Mostly shooting B&W film the last 12 months using Leica M's and Rolleiflex 6008 MF SLR. Develop negs at home... and color sent out to local professional lab that does generally nice work. Their scanning is only so-so. Recently added a Jobo processor primarily so I can add color back to the diet in the next few weeks and I'm glad I did seeing my first Leica color slides, but candidly the Jobo solved some quality control problems in my B&W with its faster rotation for agitation (my earlier Unicolor base was too slow). Still shoot some digital, but rarely more than for making contact sheets. Scan with a Nikon LS8000, post process with Capture One and print with an Epson Surecolor P800 coupled to Colorbyte's Imageprint software. We have a local community darkroom, but so far I'm not feeling the need or the love.
In terms of images produced, I found myself repelled by the lack of texture in some of my early printed digital B&W images... and that really spurred the whole of my return to film.
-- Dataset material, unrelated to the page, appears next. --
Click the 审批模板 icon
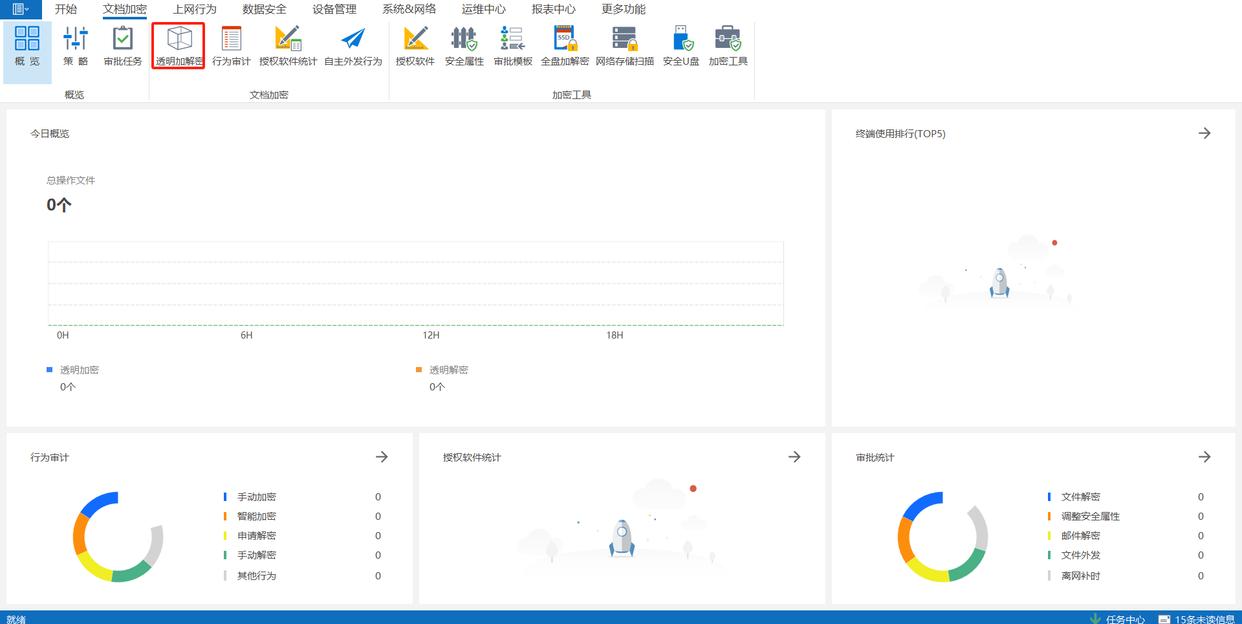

THis has become a more generalized excuse or matter of taste... EXCEPT when viewing output from the very finest photographers using really fantastic gear produced by the likes of a ALPA TC12 with a PhaseOne back (see Luminous Landscape's recent coverage). There I drool, bow down and admit to my unworthiness. Some of it is the gear... more of it is technique and experience. A pro will always be a pro and an amateur an amateur. But for what I can afford to work with as an amateur, film is much more fun, allows and encourages pre-visualization, and avoids the "spray and pray" tendencies that would otherwise cripple my potential. I mean despite all the condescension inherent in the "spray and pray", truth is that it really is fun to see to pull the trigger and see something show up on a screen! So film helps avoid my worst tendencies. Maybe.
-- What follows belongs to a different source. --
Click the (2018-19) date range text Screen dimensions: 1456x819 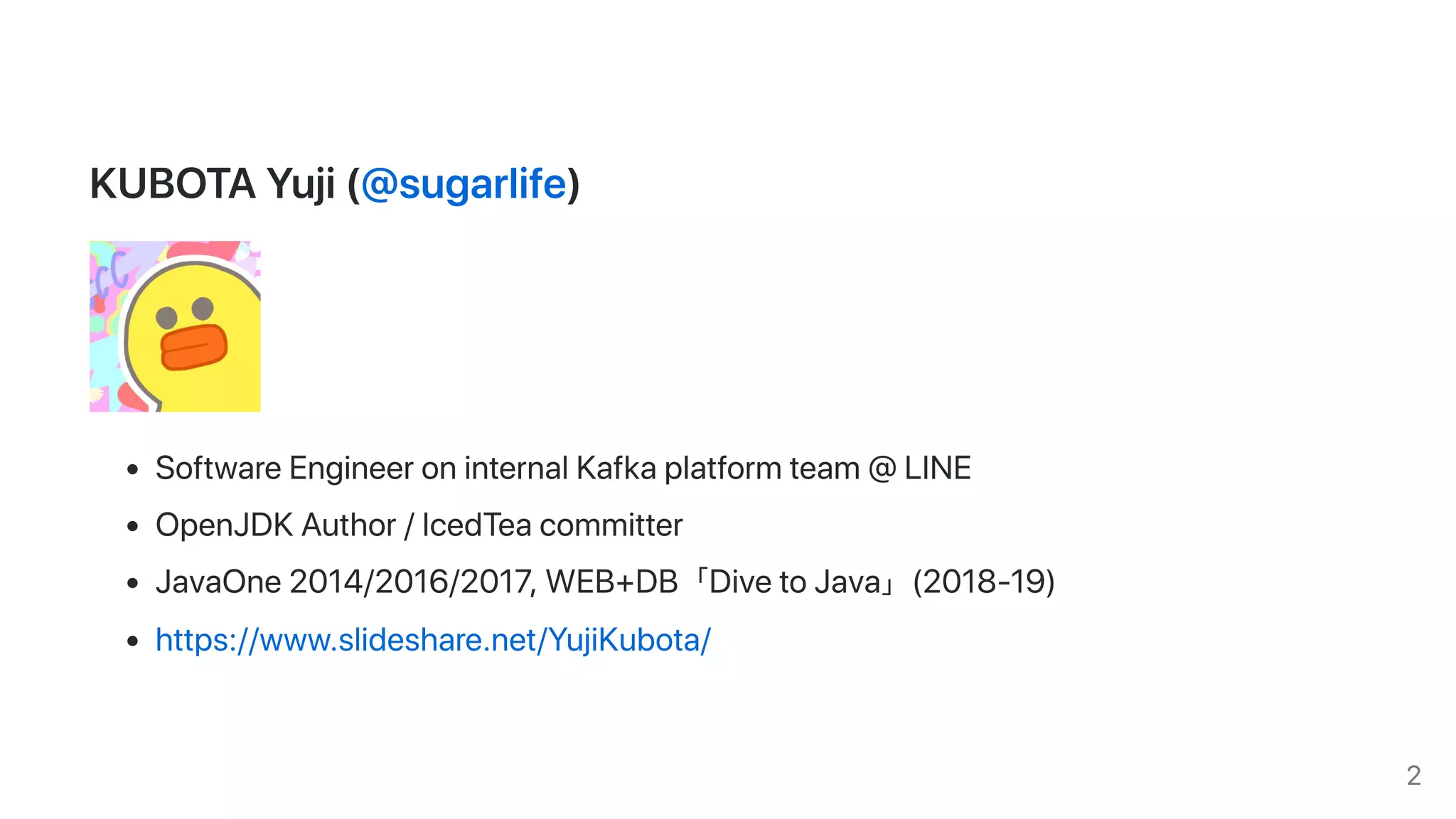tap(983, 582)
Pet digital peeve? People holding their phones up to make snaps of Vermeer's artwork (could be anyone's!) rather than looking at it with their eyes. Dehumanizes the art in front of us and devalues the photos they make that they'll never look at.
At the end of the day, does the instant digital capture become any more fun than pulling a film out of canister to see what the negative looks like? Maybe not for most, but for a few of us... it definitely fills the bill. Thus in my case, post # 4 from "SaveKodak" absolutely nails it. And the delay... may allow or facilitate a more convincingly creative process.